1. O trilema bancário da Europa (10ª parte)

Porque é que a reforma do sistema bancário é essencial para uma União Bancária bem sucedida

Um texto editado por Finance Watch com o apoio da Fundação Hans-Böckler, setembro de 2013. Autores: Duncan Lindo e Katarzyna Hanula-Bobbitt. Editores: Thierry Philipponnat e Greg Ford

 

 

(10ª parte)

 

 Capítulo 4. O Mecanismo Único de Resolução

 

Neste capítulo discutimos o Mecanismo Único de Resolução (MUR) e o Mecanismo Único de Supervisão (MUS) no contexto da análise de recuperação e resolução apresentada acima.

As propostas de União Bancária

A Comissão Europeia publicou a sua proposta para o MUR em 10 de julho de 2013. O MUR é um passo importante na conclusão de uma União Bancária na medida em que visa, ao permitir a resolução ordenada dos bancos nos Estados membros participantes, enfraquecer as interdependências entre as instituições financeiras e os seus Estados soberanos.

O MUR proposto cobriria todos os bancos da Zona Euro e incluiria um Conselho de Resolução e um Fundo Único de Resolução de bancos (FUR). Os poderes do Conselho de Resolução sediado em Bruxelas seriam limitados a fazer recomendações à Comissão em caso de falência bancária e a coordenar os planos de resolução subsequentes. O fundo de resolução ex ante seria financiado pelos próprios bancos e ajudaria na reestruturação ou na resolução de um banco problemático. O fundo equivaleria a 1% dos depósitos cobertos nos estados membros participantes.

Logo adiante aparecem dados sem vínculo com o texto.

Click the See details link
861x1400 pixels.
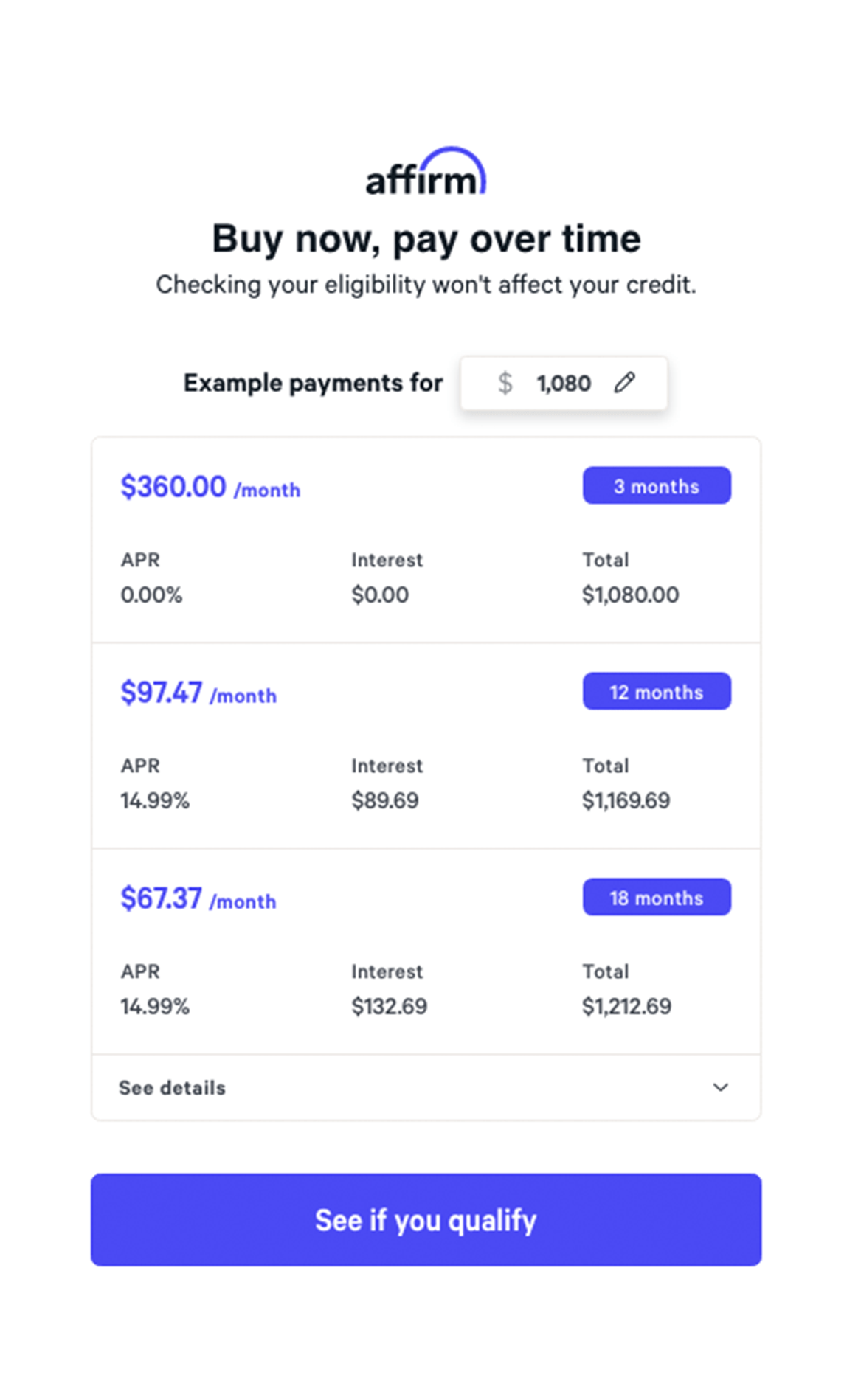172,1087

O Mecanismo Único de Supervisão adotado anteriormente (MUS) transferiu a supervisão dos maiores bancos europeus para um supervisor central alojado no BCE com o fundamento de que faz sentido para a resolução dos bancos que não só sejam supervisionados por uma autoridade (BCE), mas que a sua resolução também seja gerida centralmente.

 

As dificuldades de resolução derivam de mudança do padrão de atividades, mais do que de expansão transfronteiriça de atividades

Uma parte da lógica da união bancária parece ser geográfica: os bancos cresceram e são demasiado grandes para os seus respetivos Estados por causa das operações internacionais; portanto, a solução é mover a resolução para o nível europeu. Esta lógica poderia aplicar-se se a principal causa de alterações havidas nas estruturas e nas práticas dos bancos nos últimos 25 anos fosse a expansão no espaço da União Europeia. Mas, como a análise acima mostra, a mudança na escala/complexidade/interligação dos bancos assenta principalmente na mudança havida nas atividades exercidas. São estas mudanças no tipo de atividades, em particular dos maiores bancos, que estão por detrás dos problemas de resolução [22].

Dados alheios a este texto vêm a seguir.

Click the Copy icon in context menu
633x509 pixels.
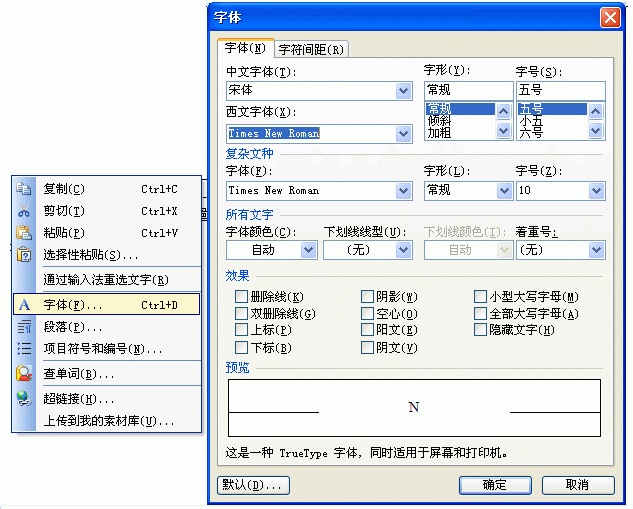coord(25,189)
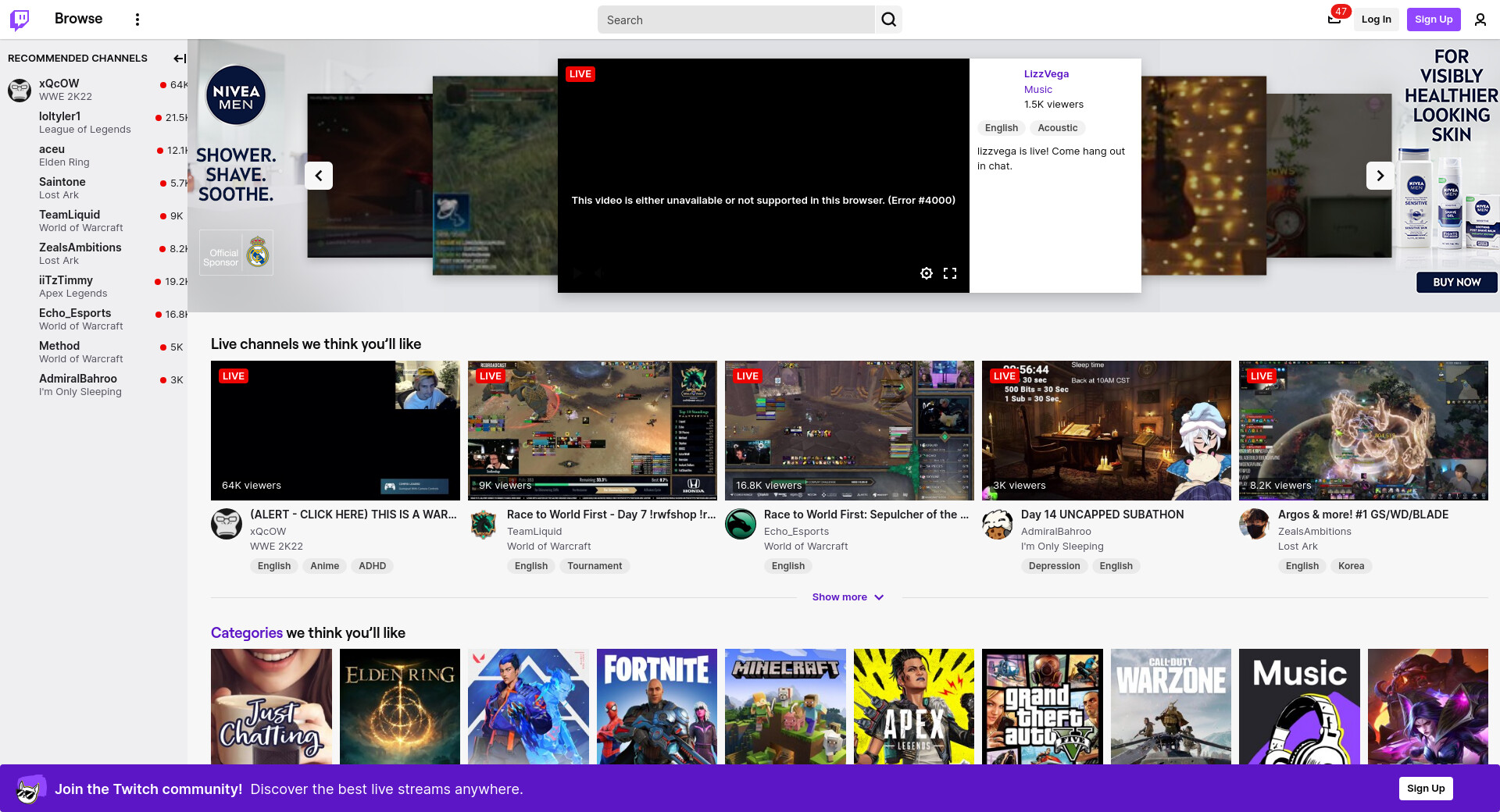Toggle fullscreen on featured video

click(950, 273)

Em primeiro lugar, a análise do capítulo anterior mantém-se válida: sem reformas das atividades dos maiores bancos, os mecanismos de recuperação terão dificuldade para funcionarem e para serem credíveis. O resultado será recorrer ao resgate externo (pelo contribuinte, bail-out) e, então, a primeira pergunta a ser feita sobre o MUR é a seguinte: terá este acesso a recursos suficientes para garantir a resolução?

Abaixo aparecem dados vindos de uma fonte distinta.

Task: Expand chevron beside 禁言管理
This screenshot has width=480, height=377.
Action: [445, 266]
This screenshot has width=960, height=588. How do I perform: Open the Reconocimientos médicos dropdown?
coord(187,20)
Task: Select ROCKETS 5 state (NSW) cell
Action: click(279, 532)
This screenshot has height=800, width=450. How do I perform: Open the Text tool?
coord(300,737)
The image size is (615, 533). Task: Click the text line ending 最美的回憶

Conforme explicamos a seguir, existem várias fontes possíveis desses fundos, mas uma análise mais rigorosa sugere que estes fundos não podem existir em quantidade suficiente a nível europeu sem uma maior capacidade de absorção de perda por parte dos bancos e/ou sem uma maior união fiscal. O perigo desta situação é que a Europa crie um tigre de papel – um MUR que tem por efeito retardar a reforma dos bancos porque parece capaz de lidar com a falência bancária, mas que em situação de crise efetivamente não pode.

 

O Mecanismo Único de Resolução contemplado tem ele o dinheiro suficiente para enfrentar uma grande falência, uma falência bancária grande/complexa/interligada ?

Em que medida é que o Mecanismo Único de Resolução Europeu poderia lidar com as exigências de uma resolução bancária? O diagrama a seguir ilustra o que é que a “cascata” de perdas parece ao lidar-se com um banco falido/insolvente, depois dos fundos próprios se terem esgotado. Este esquema serve como guia de análise para questionar se um MUR pode evitar que se chamem os contribuintes para pagarem as perdas bancárias.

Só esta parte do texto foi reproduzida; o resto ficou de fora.